Emerdata was incorporated in the UK in August 2017 and registered under the same address as Cambridge Analytica in London’s Canary Wharf. The board of directors includes Rebekah and Jennifer Mercer, daughters of the hedge-fund billionaire and primary Cambridge Analytica investor Robert Mercer. Both were appointed to the board on March 15.
Alexander Nix, the Cambridge Analytica CEO who was suspended after he was taped boasting that the firm employed bribery and extortion on political candidates, was originally listed as a director of Emerdata. But he resigned on March 28 and was replaced by Alex Tayler, Cambridge Analytica’s chief data officer and acting CEO.
Nix had also registered a company called Firecrest Technologies but resigned and was replaced there by Tayler on March 7.
On Medium, journalist Wendy Siegelman compiled an org chart of Emerdata, illustrating how several of the Cambridge Analytica principals are involved. They include Julian Wheatland, chairman of Cambridge Analytica parent firm SCL Group, and Trump supporter Erik Prince, founder of Blackwater and brother-in-law of Education Secretary Betsy DeVos.
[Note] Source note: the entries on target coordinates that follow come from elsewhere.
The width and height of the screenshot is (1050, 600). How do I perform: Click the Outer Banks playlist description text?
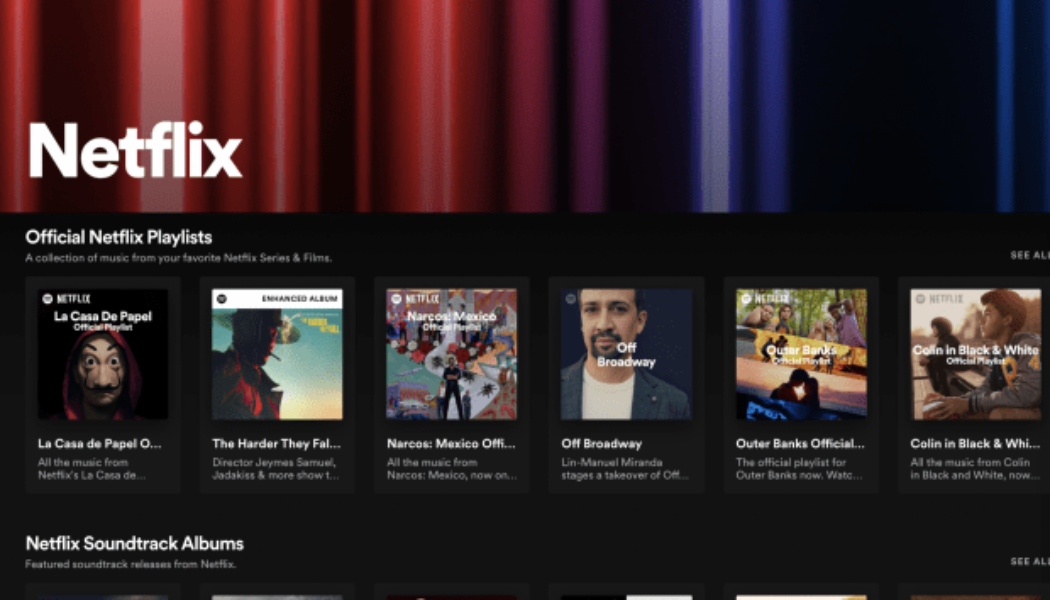point(800,470)

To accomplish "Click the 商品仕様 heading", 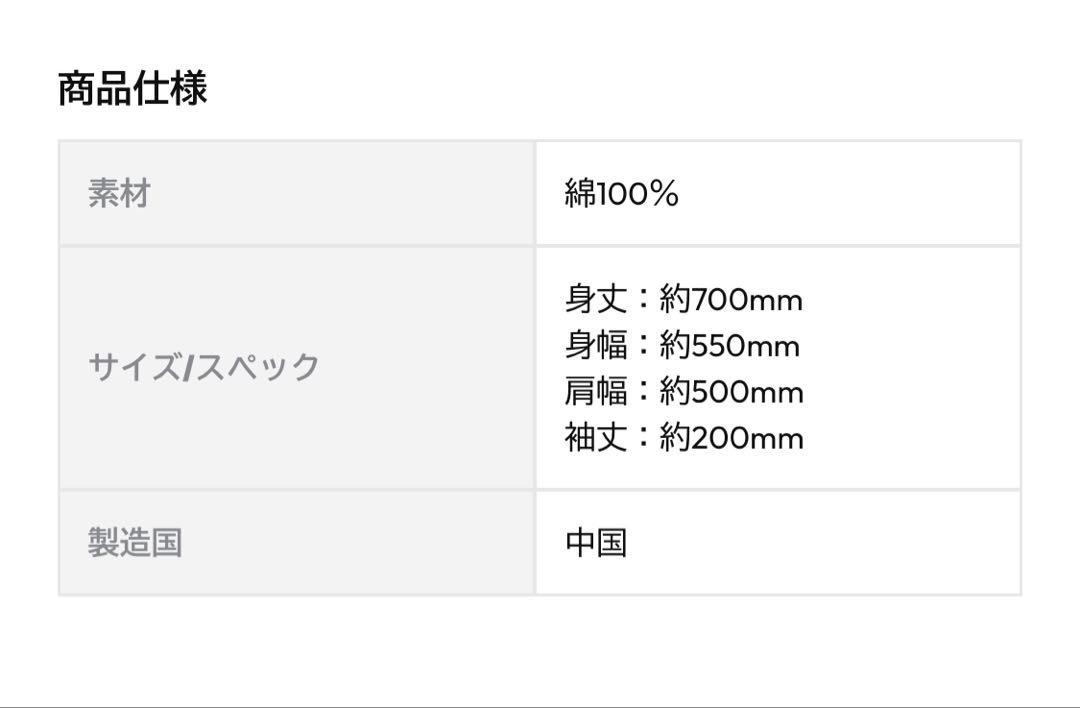I will 132,88.
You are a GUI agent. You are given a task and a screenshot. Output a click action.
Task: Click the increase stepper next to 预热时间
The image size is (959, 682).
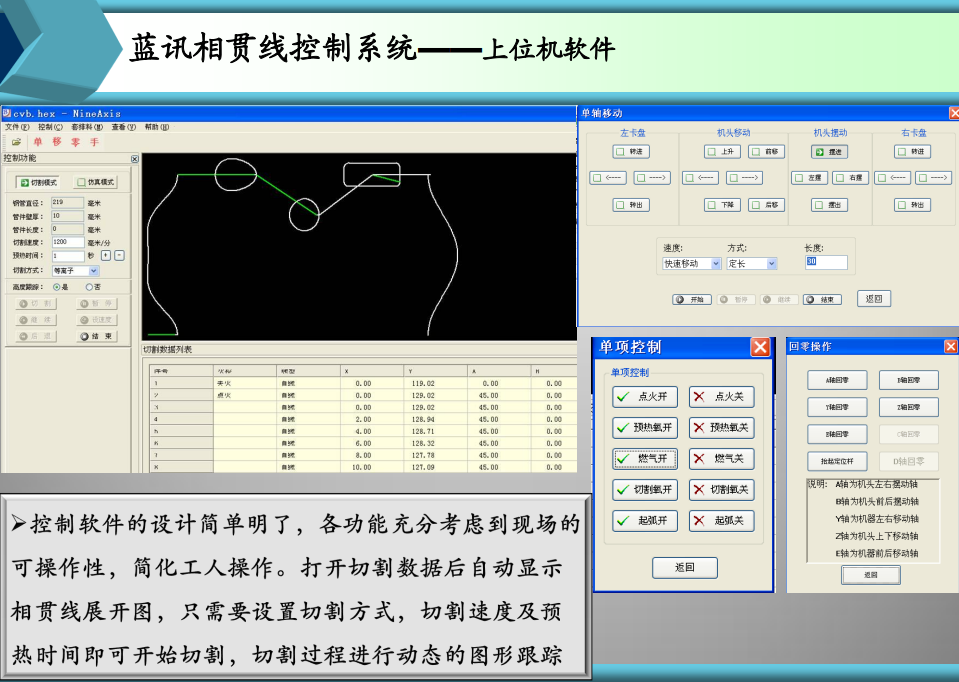pyautogui.click(x=106, y=256)
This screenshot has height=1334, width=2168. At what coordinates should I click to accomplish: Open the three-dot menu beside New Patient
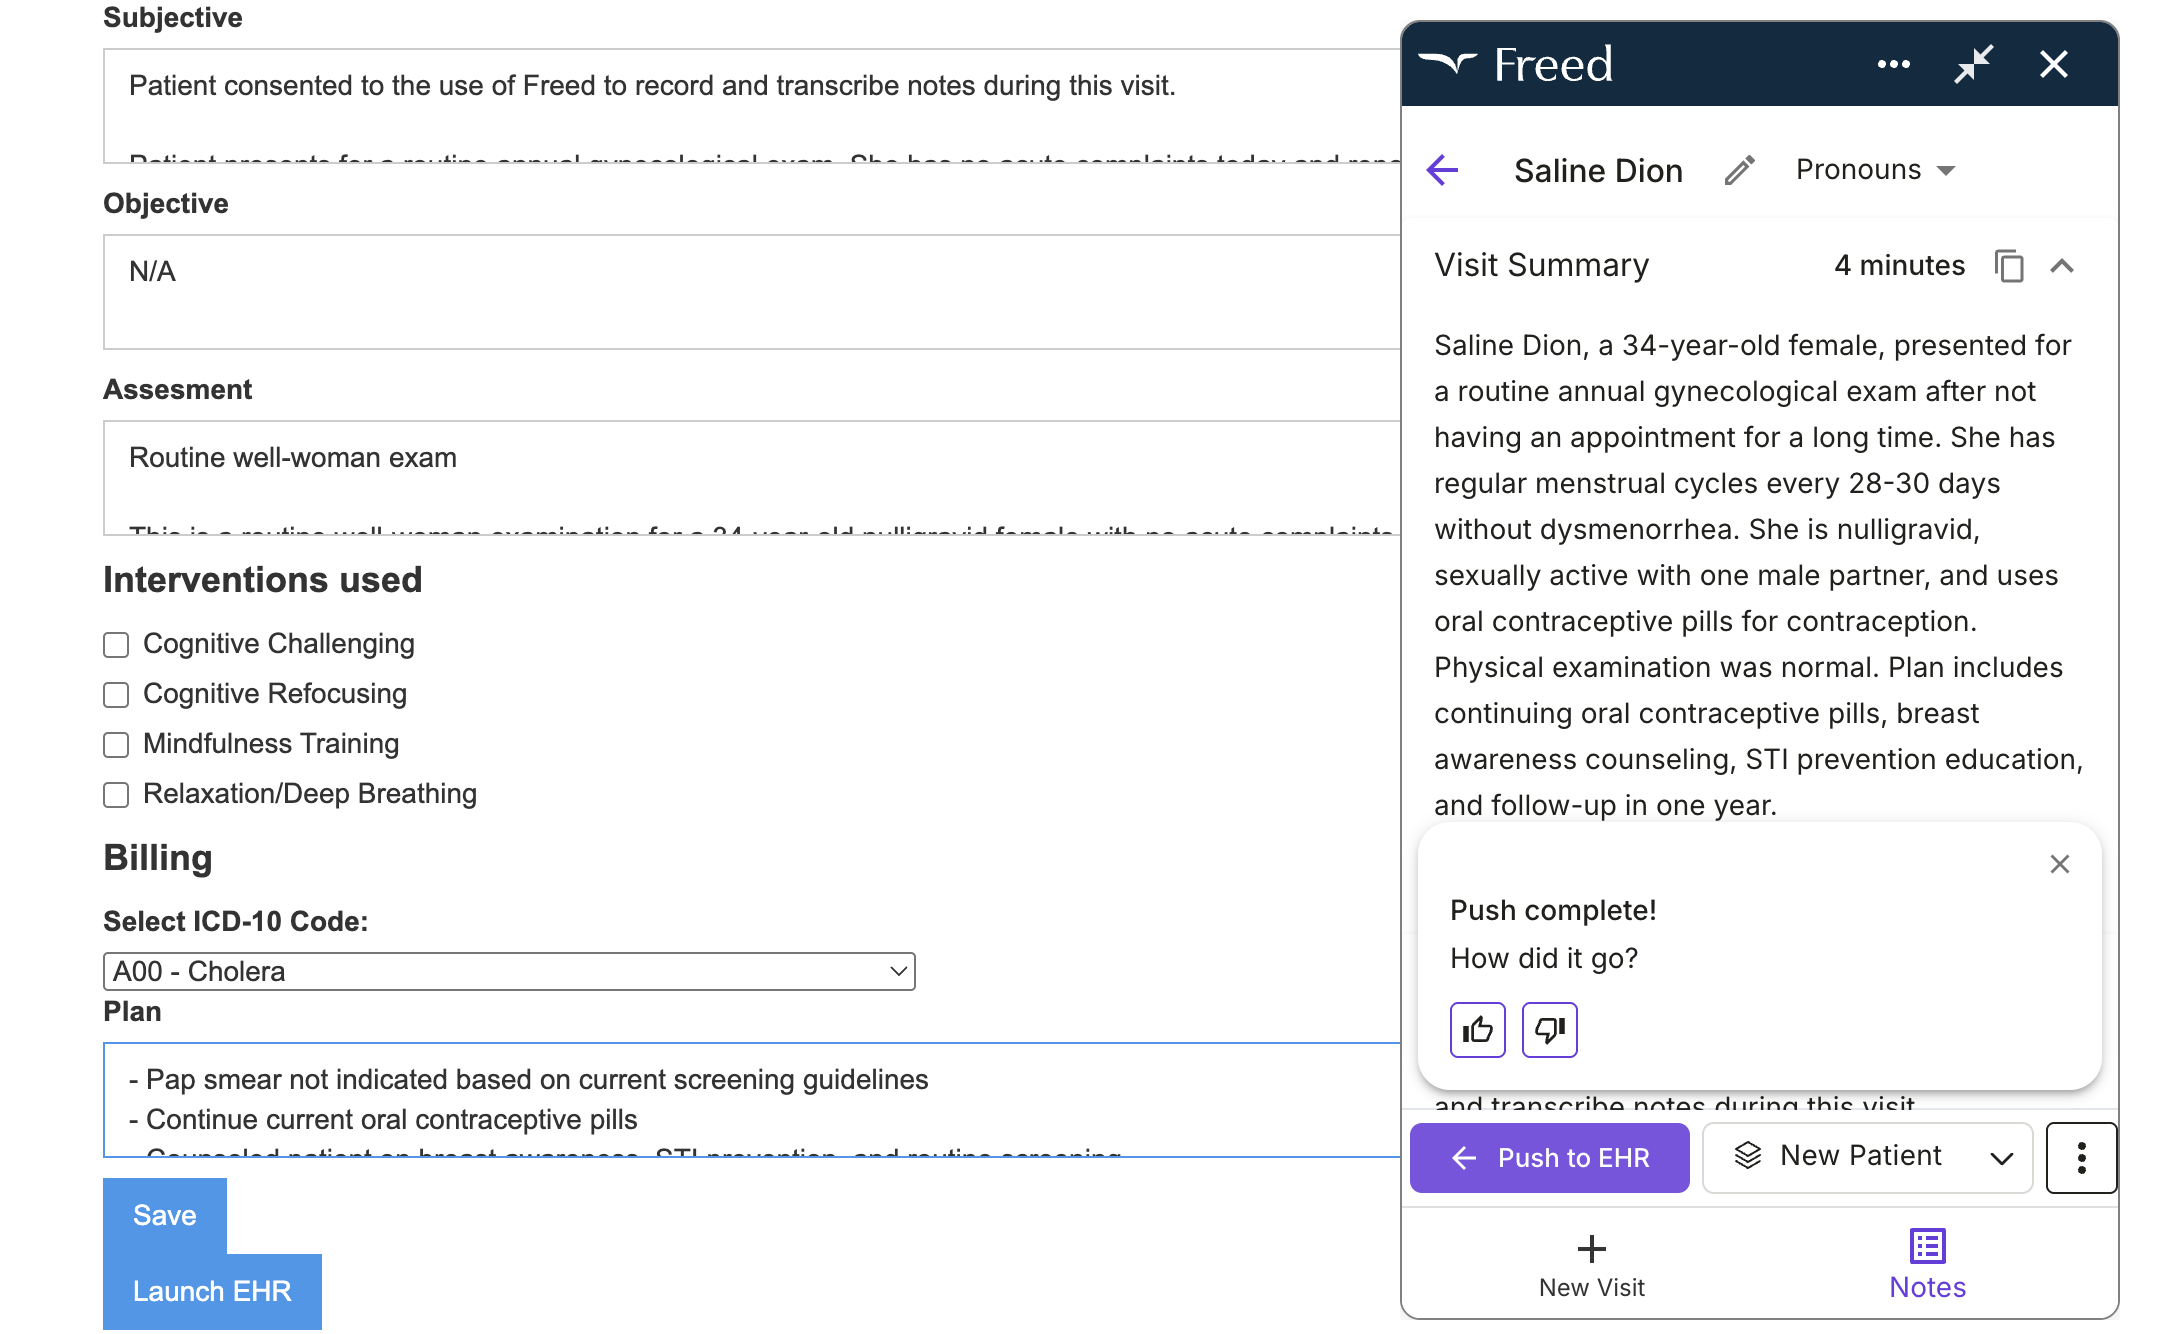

On March 23, the UK’s Channel 4 News reported that Emerdata was set up to acquire Cambridge Analytica and its parent company SCL Group, according to Nigel Oakes, founder of SCL. In the Wall Street Journal on Wednesday, Oakes said that both SCL Group and Cambridge Analytica were “closing down.”
The timing of the “shutdown” may have something to do with ongoing hearings in the UK’s Parliament about Facebook and Cambridge Analytica, and whether the company helped bad actors interfere in the Brexit referendum. On Wednesday, a data expert testified that Cambridge Analytica used psychological insights derived from Facebook in the Trump campaign.
Also on Wednesday, Guardian reporter Carole Cadwalladr shared a screenshot of a legal letter the Guardian had been sent by Cambridge Analytica earlier in the year, which stated that the company had “no employees and very few assets” — that it was, in essence, a shell company.
In addition to primarily funding Cambridge Analytica, Robert Mercer funds the Make American #1 PAC, which paid Cambridge Analytica $1.5 million during 2015 and 2016. In March, the Washington Post reported that future presidential adviser and Breitbart chairman Steve Bannon oversaw Cambridge Analytica’s data collection and had tested Trump slogans such as “drain the swamp” and “deep state” well before Trump deployed them during the campaign.